Def: u and v are conjugate
w.r.t. A if u^TAv = 0. Basically, u and Av are orthogonal.

The problem is solving for Ax = b. x can be
broken down into a linear combination of basis of Rⁿ called {d_k}
or ‘directions’ that are all conjugate w.r.t to A. Whenever we talk about linear combinations, I like to think of each basis vector as a direction. Bear with me for a second while I glaze over why it is cool if they’re conjugate. Now take the equation:

x = ∑α_id_i (by linear combination def)

b = Ax = ∑α_iAd_i (by problem definition)

This isn’t terribly interesting, it is just rewriting Ax as A times a completely arbitrary decomposition of x into {d_k}. But imagine we know all the directions in {d_k} and we just wanted to solve for the weight α. Normally, this wouldn’t tell us anything: I can break x in R³ into α₁[1; 0; 0], α₂[0; 1; 0], α₃[0; 0; 1], and I still don’t have a good way to find α’s
and x. But if my bases are conjugate, I can use the following equation:

b = Ax = ∑_i α_iAd_i	(see above)
d_kb = ∑_i d_kα_iAd_i	(multiply both sides by d_k. Note that I know {d_i} so only unkowns are α_i’s.
d_kb = ∑_i d_kα_iAd_i = d_kα_kAd_k	(by the fact that d_iAd_k = 0 if i != k, by conjugate bases)
α_k = d_kb/d_kAd_k

So now we have an easy-to-solve equation for all the weights that make Ax = b true. The direct algorithm can be broken into two steps: find conjugate directions w.r.t A, then efficiently
solve for the α’s, and then add them all together to get x. In practice, all these steps can be intermixed in an iterative algorithm that updates x after every iteration.

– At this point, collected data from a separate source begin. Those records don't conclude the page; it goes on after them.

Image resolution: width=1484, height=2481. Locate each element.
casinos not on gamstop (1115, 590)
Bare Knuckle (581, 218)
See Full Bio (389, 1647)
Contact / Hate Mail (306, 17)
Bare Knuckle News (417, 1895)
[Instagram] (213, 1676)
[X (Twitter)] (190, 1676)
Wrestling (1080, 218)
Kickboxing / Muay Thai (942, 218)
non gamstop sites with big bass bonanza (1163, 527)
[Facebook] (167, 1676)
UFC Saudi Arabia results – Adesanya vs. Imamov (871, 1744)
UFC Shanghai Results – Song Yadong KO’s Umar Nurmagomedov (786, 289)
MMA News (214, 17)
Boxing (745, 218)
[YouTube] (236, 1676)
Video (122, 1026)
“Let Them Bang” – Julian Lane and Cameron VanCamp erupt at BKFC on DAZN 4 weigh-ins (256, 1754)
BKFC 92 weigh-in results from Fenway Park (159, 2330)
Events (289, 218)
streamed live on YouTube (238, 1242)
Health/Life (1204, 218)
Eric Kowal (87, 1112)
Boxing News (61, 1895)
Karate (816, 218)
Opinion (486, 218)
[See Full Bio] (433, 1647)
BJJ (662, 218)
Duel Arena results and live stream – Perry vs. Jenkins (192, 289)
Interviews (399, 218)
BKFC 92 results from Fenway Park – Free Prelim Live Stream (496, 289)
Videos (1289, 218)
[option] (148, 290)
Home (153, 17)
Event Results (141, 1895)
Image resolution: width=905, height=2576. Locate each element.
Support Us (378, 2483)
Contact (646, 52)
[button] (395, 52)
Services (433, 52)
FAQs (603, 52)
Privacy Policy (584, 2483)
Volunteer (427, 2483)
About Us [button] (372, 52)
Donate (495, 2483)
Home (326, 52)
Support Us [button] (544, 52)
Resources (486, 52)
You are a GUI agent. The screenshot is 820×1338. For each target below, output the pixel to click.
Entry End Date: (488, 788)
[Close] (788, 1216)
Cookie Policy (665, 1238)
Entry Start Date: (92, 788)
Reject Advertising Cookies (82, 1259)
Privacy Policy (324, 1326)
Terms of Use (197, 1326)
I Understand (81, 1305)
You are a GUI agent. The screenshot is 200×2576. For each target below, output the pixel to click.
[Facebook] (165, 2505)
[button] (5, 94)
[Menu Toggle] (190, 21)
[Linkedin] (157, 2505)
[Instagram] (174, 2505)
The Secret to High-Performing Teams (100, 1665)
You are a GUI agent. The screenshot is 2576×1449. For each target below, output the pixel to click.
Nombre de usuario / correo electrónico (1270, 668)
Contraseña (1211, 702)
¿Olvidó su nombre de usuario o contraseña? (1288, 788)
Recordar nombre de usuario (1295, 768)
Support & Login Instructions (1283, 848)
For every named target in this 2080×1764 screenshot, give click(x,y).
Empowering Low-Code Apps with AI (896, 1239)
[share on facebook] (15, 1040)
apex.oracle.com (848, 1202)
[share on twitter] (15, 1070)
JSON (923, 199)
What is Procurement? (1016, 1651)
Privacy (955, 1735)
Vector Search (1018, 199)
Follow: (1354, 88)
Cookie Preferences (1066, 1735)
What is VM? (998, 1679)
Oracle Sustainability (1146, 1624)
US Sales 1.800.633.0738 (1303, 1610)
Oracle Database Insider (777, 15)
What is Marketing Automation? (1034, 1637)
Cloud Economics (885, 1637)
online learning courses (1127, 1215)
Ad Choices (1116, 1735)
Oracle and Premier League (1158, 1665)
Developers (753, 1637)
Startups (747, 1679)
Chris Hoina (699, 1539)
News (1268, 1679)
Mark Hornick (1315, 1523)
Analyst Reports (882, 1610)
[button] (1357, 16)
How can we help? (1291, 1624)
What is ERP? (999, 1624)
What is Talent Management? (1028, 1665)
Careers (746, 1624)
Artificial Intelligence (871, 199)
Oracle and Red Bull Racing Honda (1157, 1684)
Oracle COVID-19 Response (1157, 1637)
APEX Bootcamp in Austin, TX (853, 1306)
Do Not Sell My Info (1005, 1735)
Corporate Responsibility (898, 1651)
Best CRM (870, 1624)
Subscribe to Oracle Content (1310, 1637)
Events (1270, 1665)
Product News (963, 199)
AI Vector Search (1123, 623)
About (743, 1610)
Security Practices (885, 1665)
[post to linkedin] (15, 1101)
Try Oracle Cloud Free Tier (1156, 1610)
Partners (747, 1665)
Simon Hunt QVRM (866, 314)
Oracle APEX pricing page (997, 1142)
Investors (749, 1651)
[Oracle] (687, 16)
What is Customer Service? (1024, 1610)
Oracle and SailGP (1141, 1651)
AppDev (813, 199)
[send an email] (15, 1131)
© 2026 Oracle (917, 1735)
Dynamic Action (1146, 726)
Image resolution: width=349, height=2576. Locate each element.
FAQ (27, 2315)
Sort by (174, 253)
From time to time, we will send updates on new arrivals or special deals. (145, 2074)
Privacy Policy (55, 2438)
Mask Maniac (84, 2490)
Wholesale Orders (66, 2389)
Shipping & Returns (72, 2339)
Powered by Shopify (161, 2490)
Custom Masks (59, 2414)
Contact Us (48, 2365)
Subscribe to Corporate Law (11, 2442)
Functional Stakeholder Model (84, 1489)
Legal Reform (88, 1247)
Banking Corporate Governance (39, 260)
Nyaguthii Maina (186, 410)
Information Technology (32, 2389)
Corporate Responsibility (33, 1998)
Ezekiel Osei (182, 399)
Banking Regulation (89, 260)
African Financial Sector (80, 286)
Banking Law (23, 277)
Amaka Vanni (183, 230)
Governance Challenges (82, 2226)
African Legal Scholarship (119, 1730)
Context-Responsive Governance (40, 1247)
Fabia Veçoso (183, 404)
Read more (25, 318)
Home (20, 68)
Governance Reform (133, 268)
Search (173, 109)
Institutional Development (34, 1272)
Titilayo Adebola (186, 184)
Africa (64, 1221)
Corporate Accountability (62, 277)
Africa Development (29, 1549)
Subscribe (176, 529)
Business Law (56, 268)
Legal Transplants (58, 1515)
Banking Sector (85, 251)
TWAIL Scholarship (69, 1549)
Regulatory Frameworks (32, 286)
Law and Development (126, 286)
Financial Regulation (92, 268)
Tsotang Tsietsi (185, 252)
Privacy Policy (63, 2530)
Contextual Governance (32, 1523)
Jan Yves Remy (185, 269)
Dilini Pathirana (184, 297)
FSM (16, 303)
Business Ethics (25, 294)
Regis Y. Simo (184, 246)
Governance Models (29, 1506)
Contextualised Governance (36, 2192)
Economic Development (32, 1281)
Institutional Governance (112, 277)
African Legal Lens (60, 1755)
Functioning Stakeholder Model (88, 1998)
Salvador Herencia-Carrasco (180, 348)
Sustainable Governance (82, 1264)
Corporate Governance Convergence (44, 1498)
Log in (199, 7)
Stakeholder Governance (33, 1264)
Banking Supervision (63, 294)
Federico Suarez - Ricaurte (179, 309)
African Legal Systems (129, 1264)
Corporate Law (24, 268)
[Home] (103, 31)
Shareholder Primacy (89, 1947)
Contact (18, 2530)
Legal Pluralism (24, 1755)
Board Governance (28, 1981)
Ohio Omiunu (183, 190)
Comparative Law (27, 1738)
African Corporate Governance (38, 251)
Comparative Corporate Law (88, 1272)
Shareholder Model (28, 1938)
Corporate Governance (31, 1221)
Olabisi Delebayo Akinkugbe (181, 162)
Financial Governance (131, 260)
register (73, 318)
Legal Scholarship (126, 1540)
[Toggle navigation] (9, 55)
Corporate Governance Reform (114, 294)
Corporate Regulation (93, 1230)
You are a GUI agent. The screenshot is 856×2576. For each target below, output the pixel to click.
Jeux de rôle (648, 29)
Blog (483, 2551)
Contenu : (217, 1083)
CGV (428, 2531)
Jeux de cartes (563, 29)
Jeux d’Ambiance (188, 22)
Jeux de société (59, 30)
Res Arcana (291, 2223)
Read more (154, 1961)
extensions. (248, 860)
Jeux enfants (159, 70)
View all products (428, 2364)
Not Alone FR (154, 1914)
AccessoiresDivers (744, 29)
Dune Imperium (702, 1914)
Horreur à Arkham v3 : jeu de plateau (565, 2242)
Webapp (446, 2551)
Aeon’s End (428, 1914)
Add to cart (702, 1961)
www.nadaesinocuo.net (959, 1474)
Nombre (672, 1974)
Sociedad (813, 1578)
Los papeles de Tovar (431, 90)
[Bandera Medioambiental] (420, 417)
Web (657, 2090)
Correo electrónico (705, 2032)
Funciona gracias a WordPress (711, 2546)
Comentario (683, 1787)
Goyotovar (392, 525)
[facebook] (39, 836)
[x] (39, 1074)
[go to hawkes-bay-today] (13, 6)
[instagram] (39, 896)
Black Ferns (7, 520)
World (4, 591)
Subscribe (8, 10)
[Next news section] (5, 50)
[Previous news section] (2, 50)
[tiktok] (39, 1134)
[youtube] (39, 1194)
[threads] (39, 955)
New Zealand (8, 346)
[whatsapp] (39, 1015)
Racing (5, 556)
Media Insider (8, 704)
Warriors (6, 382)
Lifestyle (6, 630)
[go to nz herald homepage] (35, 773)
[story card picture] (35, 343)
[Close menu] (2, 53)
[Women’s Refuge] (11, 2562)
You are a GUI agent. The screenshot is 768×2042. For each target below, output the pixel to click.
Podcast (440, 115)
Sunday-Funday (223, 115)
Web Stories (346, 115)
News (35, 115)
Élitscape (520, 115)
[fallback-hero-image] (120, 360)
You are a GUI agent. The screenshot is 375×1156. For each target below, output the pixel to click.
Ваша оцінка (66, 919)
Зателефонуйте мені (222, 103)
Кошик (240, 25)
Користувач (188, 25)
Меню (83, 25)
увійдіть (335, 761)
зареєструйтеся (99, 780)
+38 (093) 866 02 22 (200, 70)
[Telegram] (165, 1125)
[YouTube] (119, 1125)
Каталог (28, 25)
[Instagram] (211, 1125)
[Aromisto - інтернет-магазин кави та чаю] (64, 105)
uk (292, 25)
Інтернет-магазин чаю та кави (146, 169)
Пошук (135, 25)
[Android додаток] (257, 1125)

Conjugate Gradient Algorithm:

for k=1:n

Find direction d_k

Find α_k

x = x + α_k d_k

But how do we find d_k? One can imagine that there are many different ways to compute a set of conjugate directions, but some may combine to form x in fewer iterations than others. This is where different methods appear such as MINRES, GMRES, and the one I’m concerned with: Conjugate Gradient. In fact, the manner of selecting d_k is where the conjugate gradient gets its name! Imagine we have an energy function: E(x) = ½ x^TAx - x^Tb + c, then the gradient (derivative) E’(x) = Ax – b, and we have a minimum for E(x) at 0 = b - Ax or b = Ax (basic calculus). If you were writing an iterative algorithm that finds the minimum of E(x) without solving directly for x, then you might just greedily follow the gradient until you hit the minimum, which is just: b – Ax where x is your current guess for x. Take note that b – Ax is the gradient and the residue in this special case, and the terms get intermixed frequently. If we just followed this greedy algorithm, we’d be doing a steepest descent algorithm. Unfortunately, these bases aren’t orthogonal or conjugate, and this
leads to inefficiency.

We’ll borrow the idea behind steepest descent to pick our first direction, that is, just say x = 0, plug it into b – Ax, and get b as our first derivative. For the rest of the directions, form conjugate bases to the previous bases with the following rules:

d₀ = b

d_k = r_k-1 - ∑_i<k((d_iAr_{k 1})/(d^T_iAd_i)) d_i

Basically, d_k is the previous derivative orthogonalized (or rather, conjugatilized because we multiply by A) with all d_i for i<k. This should feel a lot like Gram-Schmidt orthonormalization. Here’s an updated outline of the algorithm:

Conjugate Gradient Algorithm

for k=1:n

Find direction d_k

for i=1:k

‘conjugatilize’ d_k
with d_i

Find α_k

x = x + α_k d_k

So as a recap, now we have a good heuristic way of picking directions (d_k) such that we can exploit their conjugate property and solve for their weights (α_k).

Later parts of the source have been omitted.